*** Available data ***
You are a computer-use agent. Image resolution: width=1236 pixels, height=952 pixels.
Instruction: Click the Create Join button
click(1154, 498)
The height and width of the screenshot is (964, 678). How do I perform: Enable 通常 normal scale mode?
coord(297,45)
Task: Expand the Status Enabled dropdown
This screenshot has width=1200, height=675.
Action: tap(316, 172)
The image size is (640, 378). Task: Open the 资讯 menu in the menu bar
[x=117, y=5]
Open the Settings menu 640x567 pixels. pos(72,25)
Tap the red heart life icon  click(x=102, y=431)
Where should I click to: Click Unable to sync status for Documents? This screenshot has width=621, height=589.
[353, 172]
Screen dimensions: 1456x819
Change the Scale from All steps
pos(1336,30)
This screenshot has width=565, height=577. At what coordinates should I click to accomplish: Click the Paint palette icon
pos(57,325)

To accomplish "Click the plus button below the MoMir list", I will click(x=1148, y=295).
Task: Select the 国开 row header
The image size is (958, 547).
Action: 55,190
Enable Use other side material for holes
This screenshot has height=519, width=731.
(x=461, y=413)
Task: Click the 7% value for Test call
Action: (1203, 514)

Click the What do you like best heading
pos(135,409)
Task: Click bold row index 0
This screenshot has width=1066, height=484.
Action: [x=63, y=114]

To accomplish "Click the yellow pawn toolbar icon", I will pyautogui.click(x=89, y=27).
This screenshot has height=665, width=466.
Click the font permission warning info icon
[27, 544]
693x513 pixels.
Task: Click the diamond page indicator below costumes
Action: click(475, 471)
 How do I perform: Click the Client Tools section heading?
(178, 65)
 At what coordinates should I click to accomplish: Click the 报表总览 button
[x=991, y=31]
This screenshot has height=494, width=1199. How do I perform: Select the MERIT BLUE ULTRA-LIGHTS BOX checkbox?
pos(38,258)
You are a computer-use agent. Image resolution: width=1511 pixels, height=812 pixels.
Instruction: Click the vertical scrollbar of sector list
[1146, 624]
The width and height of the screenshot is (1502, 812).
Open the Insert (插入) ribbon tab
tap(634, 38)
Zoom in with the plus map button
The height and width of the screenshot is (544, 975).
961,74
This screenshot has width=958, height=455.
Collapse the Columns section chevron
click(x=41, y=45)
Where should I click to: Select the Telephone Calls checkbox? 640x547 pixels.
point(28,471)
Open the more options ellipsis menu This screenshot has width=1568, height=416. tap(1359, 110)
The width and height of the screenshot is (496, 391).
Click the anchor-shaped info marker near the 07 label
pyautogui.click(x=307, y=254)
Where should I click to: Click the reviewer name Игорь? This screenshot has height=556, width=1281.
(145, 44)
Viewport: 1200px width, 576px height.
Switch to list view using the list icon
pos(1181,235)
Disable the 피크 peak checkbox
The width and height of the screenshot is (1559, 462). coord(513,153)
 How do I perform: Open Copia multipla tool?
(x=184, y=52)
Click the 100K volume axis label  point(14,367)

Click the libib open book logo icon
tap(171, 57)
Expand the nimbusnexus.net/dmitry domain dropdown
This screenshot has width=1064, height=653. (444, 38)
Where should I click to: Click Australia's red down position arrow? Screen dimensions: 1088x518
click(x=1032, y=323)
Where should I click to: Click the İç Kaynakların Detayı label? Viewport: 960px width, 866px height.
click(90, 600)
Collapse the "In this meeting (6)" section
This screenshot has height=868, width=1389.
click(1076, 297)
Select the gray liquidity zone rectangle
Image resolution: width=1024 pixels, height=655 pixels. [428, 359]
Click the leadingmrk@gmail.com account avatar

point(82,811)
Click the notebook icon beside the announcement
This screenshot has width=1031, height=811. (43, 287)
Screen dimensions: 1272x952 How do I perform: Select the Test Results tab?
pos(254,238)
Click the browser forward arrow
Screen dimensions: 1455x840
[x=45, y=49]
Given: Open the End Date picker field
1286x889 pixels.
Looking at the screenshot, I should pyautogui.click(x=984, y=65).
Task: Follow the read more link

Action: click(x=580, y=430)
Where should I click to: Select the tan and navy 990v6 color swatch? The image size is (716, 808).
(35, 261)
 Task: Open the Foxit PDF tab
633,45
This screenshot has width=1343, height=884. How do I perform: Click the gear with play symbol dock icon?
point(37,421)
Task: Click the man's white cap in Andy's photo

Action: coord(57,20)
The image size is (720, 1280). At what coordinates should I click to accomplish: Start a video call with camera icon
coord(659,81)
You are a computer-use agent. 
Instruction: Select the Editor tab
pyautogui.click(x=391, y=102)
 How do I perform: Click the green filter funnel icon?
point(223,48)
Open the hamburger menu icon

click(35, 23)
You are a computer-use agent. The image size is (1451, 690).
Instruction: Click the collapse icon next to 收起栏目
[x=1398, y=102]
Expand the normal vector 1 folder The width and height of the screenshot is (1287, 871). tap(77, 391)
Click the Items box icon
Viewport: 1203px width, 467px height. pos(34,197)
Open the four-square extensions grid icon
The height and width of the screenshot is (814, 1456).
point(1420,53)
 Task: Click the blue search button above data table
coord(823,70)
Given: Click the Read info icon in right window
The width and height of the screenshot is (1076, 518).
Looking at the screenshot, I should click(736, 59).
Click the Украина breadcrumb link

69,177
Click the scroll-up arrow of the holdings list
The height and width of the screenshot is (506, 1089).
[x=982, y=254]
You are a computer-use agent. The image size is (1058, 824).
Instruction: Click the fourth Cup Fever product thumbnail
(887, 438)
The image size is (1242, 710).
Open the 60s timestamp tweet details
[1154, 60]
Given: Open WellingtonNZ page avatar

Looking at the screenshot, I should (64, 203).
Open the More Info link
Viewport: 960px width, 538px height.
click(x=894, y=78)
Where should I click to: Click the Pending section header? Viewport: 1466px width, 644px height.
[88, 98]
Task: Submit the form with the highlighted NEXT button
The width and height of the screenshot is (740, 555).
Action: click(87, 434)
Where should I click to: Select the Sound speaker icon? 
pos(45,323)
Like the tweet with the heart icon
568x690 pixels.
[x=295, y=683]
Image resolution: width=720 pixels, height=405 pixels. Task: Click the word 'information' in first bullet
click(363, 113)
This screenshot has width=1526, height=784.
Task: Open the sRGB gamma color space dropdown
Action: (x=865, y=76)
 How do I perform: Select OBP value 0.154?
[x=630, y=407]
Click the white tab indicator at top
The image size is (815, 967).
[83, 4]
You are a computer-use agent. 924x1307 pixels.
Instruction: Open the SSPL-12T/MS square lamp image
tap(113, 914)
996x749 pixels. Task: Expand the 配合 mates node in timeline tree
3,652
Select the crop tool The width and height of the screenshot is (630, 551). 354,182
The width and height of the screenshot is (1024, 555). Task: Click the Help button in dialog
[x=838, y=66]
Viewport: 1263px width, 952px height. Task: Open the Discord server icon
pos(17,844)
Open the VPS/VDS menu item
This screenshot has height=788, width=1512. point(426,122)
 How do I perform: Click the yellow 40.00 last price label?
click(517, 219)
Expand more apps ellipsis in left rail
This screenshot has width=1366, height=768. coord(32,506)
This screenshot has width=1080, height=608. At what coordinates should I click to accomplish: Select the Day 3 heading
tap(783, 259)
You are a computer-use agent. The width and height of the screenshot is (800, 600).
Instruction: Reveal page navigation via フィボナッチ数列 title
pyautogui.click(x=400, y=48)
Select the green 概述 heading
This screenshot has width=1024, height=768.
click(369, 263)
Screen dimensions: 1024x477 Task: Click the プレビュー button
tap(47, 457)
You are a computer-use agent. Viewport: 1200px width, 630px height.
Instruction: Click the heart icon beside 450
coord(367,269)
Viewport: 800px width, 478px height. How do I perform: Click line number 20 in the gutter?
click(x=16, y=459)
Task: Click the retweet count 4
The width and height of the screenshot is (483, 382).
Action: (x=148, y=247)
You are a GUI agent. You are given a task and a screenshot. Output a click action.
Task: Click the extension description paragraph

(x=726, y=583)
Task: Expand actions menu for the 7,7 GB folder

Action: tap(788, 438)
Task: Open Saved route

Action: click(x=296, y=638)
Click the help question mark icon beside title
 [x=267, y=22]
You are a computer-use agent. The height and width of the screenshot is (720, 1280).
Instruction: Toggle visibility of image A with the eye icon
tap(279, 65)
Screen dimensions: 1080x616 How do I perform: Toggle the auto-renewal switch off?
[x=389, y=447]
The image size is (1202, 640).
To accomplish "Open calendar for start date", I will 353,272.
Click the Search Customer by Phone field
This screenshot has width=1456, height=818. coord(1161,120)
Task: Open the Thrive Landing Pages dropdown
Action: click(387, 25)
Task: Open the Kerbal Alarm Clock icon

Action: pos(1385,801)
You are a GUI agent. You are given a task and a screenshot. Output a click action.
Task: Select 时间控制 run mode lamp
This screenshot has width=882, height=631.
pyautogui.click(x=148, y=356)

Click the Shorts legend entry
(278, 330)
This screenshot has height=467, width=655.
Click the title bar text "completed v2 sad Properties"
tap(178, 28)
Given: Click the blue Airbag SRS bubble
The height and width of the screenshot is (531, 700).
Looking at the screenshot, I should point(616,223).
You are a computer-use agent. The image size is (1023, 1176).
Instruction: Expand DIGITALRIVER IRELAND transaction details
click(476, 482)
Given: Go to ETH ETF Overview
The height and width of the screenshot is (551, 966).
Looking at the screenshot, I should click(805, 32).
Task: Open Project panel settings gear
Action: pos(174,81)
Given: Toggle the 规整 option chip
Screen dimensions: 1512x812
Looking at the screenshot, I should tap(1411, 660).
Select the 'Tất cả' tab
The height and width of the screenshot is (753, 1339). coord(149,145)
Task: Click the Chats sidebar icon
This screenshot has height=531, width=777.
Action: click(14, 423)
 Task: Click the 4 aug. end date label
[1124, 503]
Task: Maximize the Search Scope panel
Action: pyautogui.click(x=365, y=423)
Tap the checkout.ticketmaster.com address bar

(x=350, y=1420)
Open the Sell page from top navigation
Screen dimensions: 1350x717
*** End of Available data ***
* [Your objective]:
Find the line that contains "Click the title". Restate it and all lines after it exactly, ending with the final line of the data.

* [Answer for this exercise]:
Click the title bar text "completed v2 sad Properties"
tap(178, 28)
Given: Click the blue Airbag SRS bubble
The height and width of the screenshot is (531, 700).
Looking at the screenshot, I should point(616,223).
You are a computer-use agent. The image size is (1023, 1176).
Instruction: Expand DIGITALRIVER IRELAND transaction details
click(476, 482)
Given: Go to ETH ETF Overview
The height and width of the screenshot is (551, 966).
Looking at the screenshot, I should click(805, 32).
Task: Open Project panel settings gear
Action: pos(174,81)
Given: Toggle the 规整 option chip
Screen dimensions: 1512x812
Looking at the screenshot, I should tap(1411, 660).
Select the 'Tất cả' tab
The height and width of the screenshot is (753, 1339). coord(149,145)
Task: Click the Chats sidebar icon
This screenshot has height=531, width=777.
Action: click(14, 423)
 Task: Click the 4 aug. end date label
[1124, 503]
Task: Maximize the Search Scope panel
Action: pyautogui.click(x=365, y=423)
Tap the checkout.ticketmaster.com address bar

(x=350, y=1420)
Open the Sell page from top navigation
Screen dimensions: 1350x717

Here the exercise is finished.